━━━━━ RECORD EXCERPTS

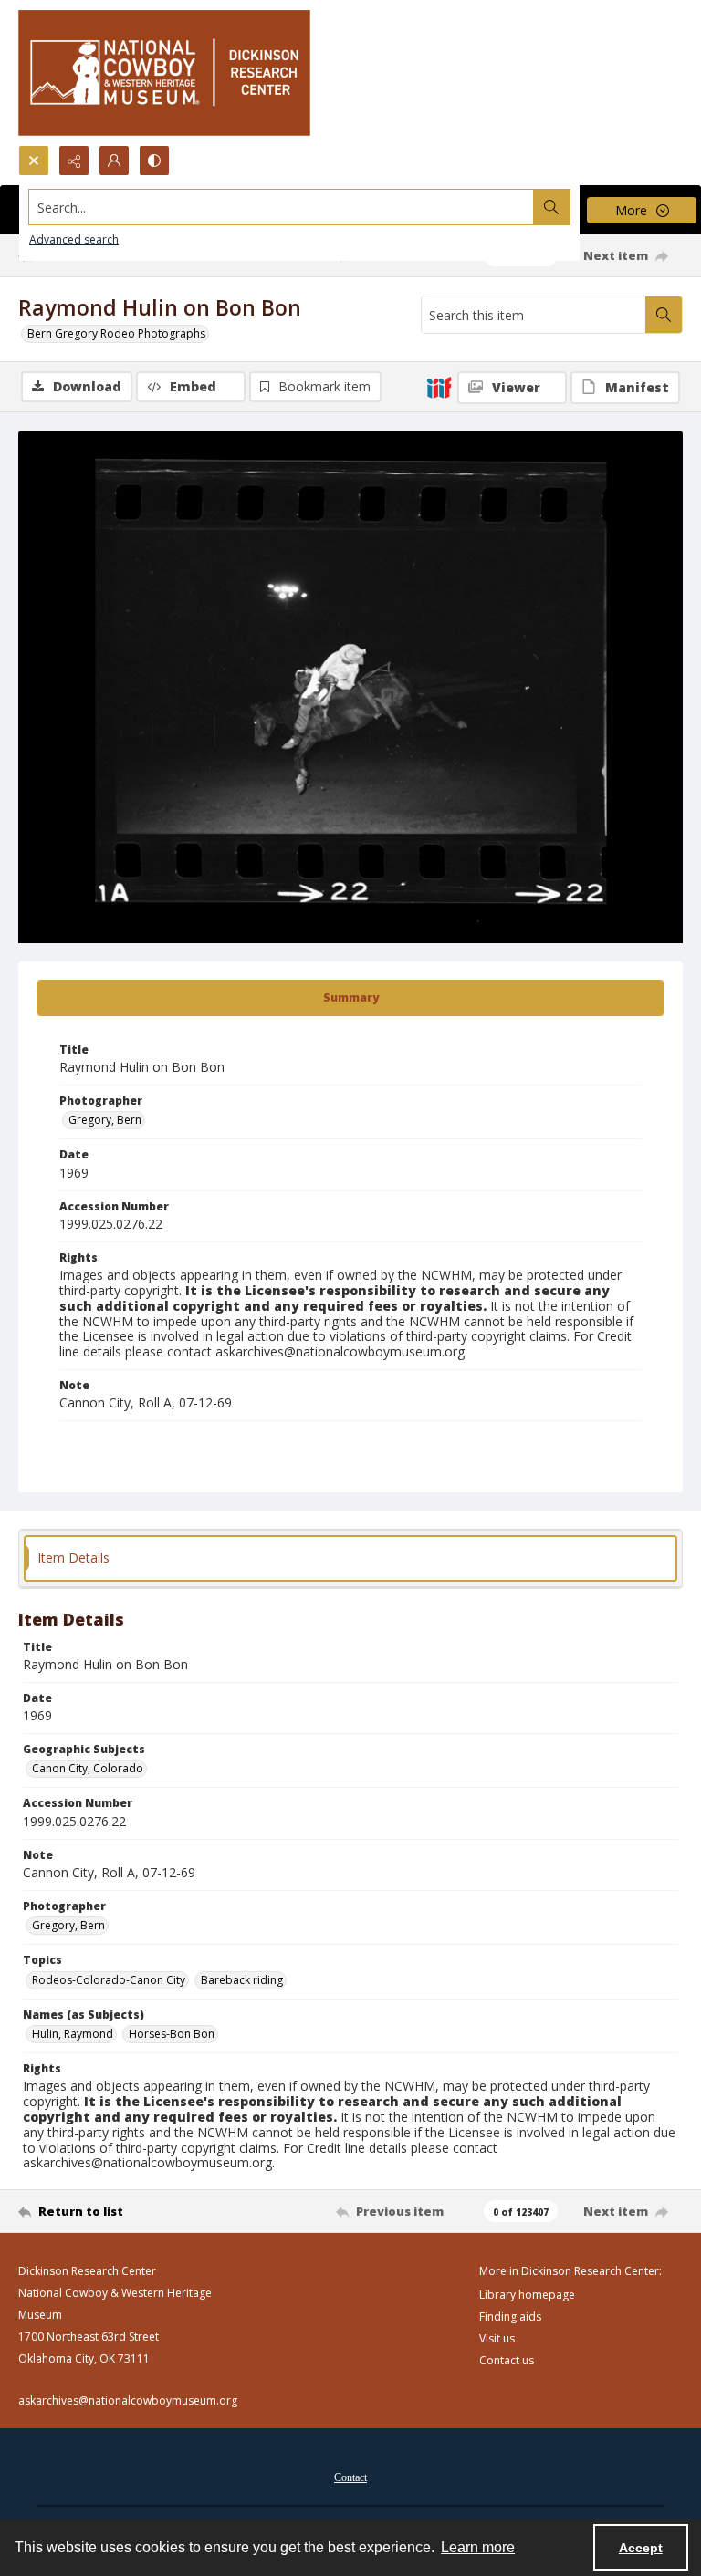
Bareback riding (242, 1980)
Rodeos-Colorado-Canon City (108, 1980)
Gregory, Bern (104, 1119)
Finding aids (510, 2316)
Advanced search (74, 239)
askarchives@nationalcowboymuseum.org (127, 2400)
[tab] (350, 998)
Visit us (497, 2338)
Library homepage (527, 2294)
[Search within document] (663, 314)
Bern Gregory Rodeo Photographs (116, 333)
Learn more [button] (478, 2547)
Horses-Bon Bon (171, 2033)
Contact (350, 2477)
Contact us (506, 2360)
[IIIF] (439, 386)
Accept (641, 2547)
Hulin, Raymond (72, 2033)
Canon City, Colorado (87, 1768)
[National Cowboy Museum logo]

━━━━━━━━━━

* [WORK REQUIRED]
Although the records above include pictures, the copy must contain only their exact text.

* [EXPECTED ANSWER]
Bareback riding (242, 1980)
Rodeos-Colorado-Canon City (108, 1980)
Gregory, Bern (104, 1119)
Finding aids (510, 2316)
Advanced search (74, 239)
askarchives@nationalcowboymuseum.org (127, 2400)
[tab] (350, 998)
Visit us (497, 2338)
Library homepage (527, 2294)
[Search within document] (663, 314)
Bern Gregory Rodeo Photographs (116, 333)
Learn more [button] (478, 2547)
Horses-Bon Bon (171, 2033)
Contact (350, 2477)
Contact us (506, 2360)
[IIIF] (439, 386)
Accept (641, 2547)
Hulin, Raymond (72, 2033)
Canon City, Colorado (87, 1768)
[National Cowboy Museum logo]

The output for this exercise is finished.